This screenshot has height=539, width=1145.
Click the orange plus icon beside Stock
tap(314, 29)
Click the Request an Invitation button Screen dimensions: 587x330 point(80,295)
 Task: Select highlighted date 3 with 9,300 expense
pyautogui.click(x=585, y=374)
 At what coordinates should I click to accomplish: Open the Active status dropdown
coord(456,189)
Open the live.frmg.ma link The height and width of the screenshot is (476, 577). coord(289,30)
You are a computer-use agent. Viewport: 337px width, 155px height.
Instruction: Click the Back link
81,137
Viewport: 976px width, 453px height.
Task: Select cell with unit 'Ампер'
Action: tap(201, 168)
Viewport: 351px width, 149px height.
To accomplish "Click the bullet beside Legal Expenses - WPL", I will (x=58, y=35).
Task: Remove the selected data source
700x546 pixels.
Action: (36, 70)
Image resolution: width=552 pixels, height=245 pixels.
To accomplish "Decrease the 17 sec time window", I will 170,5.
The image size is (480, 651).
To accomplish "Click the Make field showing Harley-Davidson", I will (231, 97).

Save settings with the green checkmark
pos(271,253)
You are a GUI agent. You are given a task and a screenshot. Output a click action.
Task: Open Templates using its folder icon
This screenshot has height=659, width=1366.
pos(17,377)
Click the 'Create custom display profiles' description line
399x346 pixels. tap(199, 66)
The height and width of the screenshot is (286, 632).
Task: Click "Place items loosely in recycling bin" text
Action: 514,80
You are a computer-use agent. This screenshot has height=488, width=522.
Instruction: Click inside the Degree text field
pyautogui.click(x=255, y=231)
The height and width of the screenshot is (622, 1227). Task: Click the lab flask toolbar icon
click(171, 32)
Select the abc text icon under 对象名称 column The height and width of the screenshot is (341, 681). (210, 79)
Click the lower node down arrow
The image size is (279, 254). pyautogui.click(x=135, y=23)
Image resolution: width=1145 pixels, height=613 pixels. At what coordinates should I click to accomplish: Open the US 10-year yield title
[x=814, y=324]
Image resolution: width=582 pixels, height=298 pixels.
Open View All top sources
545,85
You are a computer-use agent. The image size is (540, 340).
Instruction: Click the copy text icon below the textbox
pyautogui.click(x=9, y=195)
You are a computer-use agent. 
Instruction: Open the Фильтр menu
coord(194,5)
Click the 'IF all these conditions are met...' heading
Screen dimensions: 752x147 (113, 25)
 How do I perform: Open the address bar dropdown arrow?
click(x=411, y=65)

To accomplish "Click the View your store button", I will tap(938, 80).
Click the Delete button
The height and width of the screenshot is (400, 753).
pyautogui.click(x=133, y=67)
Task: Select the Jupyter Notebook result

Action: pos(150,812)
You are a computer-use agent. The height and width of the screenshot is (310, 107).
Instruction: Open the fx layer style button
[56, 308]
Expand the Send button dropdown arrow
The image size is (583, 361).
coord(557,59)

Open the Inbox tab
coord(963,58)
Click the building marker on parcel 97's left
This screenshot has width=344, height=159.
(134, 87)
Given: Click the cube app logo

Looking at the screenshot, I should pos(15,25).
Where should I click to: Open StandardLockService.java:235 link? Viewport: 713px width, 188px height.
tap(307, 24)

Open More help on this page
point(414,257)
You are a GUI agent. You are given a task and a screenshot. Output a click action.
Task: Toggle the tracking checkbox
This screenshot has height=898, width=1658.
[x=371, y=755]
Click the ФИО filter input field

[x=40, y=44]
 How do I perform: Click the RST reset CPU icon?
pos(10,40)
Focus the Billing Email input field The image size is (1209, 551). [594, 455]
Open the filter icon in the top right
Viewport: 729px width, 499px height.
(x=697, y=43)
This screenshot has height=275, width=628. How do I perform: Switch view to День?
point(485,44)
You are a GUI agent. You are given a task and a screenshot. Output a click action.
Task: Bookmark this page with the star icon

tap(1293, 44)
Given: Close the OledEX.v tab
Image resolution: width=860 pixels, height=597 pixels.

########

Work order -
How many lines of the material contain the string "computer"? Answer with the number and nothing else.

Exercise answer -
5